Researchers using NASA’s Curiosity probe have determined the amount of organic carbon – an essential element in the molecules that make up life – within Martian Rocks for the first time.

“Total organic carbon represents just one of a variety of measurements or indexes] that allow us to know the quantity of carbon that is available to feed biochemistry and prebiotics,” said Jennifer Stern of NASA’s Goddard Space Flight Center in Greenbelt, Maryland. “We discovered at least 200 – 273 parts per million in organic carbon. This is similar to or even greater than the amount that is found in rocks from very low-life regions on Earth including areas that are part of the Atacama Desert of South America, and more than was found by Mars meteorites.”

Organic carbon is carbon bonded to hydrogen atoms. It is the base for organic molecules that are made and used by all types of life. However, the presence of organic carbon found on Mars does not necessarily prove that there is life since it can also be obtained from non-living resources, like volcanic rocks and meteorites, and be formed by surface reactions. Organic carbon was detected on Mars previously, however previous measurements provided information on specific compounds or represented measurements that captured only part of the carbon found in the rocks. The new measurement indicates the entire quantity of carbon organic found in the rocks.

While Mars’s surface Mars is not suitable for life today but there is evidence that millions of years ago, the environment was similar to Earth, with a thicker atmosphere as well as liquid water that ran into oceans and rivers. Because liquid water is essential for living things as we know it, scientists believe Martian life could have evolved, if ever may have been supported through key elements like organic carbon, if it was present in sufficient amounts.

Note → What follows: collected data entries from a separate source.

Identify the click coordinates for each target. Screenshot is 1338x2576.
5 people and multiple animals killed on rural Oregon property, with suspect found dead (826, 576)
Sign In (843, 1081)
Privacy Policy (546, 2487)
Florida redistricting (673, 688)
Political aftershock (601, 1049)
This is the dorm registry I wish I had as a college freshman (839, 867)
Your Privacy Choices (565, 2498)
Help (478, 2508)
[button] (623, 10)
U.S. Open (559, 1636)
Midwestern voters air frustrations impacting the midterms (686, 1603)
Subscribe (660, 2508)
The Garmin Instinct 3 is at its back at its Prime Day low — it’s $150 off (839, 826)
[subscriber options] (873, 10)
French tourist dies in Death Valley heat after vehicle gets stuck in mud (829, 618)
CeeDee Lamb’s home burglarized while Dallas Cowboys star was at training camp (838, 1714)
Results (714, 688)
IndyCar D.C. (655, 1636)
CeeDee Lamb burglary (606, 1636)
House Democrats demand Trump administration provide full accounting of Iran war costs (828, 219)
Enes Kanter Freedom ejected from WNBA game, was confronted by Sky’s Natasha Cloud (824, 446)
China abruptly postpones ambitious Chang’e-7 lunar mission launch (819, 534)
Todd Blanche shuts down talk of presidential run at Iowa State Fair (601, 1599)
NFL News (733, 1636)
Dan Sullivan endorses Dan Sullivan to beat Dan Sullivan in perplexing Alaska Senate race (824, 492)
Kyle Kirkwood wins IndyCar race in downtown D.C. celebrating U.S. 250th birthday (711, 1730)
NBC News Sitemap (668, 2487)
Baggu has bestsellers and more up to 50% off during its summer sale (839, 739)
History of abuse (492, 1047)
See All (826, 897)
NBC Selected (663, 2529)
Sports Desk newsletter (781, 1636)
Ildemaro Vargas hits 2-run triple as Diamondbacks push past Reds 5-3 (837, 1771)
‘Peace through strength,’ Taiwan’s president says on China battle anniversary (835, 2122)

Curiosity is making progress in the field of Astrobiology by studying Mars’s habitability and the climate as well as geology. The rover has drilled samples from 3.5-billion-year-old rock formations of mudstone in the Yellowknife Bay formation of Gale crater which is the location of an ancient lake located on Mars. The mudstone in the Gale crater was formed by extremely fine sediment (from the chemical and physical weathering and even the alteration of volcanoes) in the waters that settled on the bottom of the lake and was then buried. Organic carbon was present in the material and was later in the mudstone. Apart from organic carbon and liquid water, Gale crater had other conditions that were conducive to life including chemicals as energy sources, low levels of acidity, and other elements that are essential to life, like nitrogen, oxygen, and sulfur. “Basically this crater could have provided a suitable living space even if it never was there,” said Stern, the lead author of a study on this research that was published at the end of June in Proceedings of the National Academy of Sciences.

The process also allowed SAM to analyze carbon isotope ratios. These aid in understanding the origin of carbon. Isotopes are the variants of elements with slight variations in weight (masses) in the form of neutrons that are located in the middle (nucleus) in their atoms. For instance, Carbon-12 has six neutrons, and Carbon-13, which is heavier, has Carbon-13 includes seven neutrons. Since heavier isotopes generally react slower than lighter ones, the carbon in life is more abundant in Carbon-12. “In this scenario, the isotopic composition will be used to determine the proportion of carbon is organic and which part is mineral carbon” stated Stern. “While biological origins cannot be totally excluded, isotopes can’t be used to prove an evolutionary origin for this carbon either since the range is overlapping with the range of igneous (volcanic) carbon as well as meteoritic organic materials that are likely to be the origin of organic carbon.”

The research was supported by NASA Mars Exploration Program. The Curiosity Mars Science Laboratory mission is directed by NASA’s Jet Propulsion Laboratory in Southern California; JPL is managed by Caltech. SAM was designed as well as tested in NASA’s Goddard Space Flight Center in Greenbelt, Maryland. Charles Malespin is SAM’s principal investigator.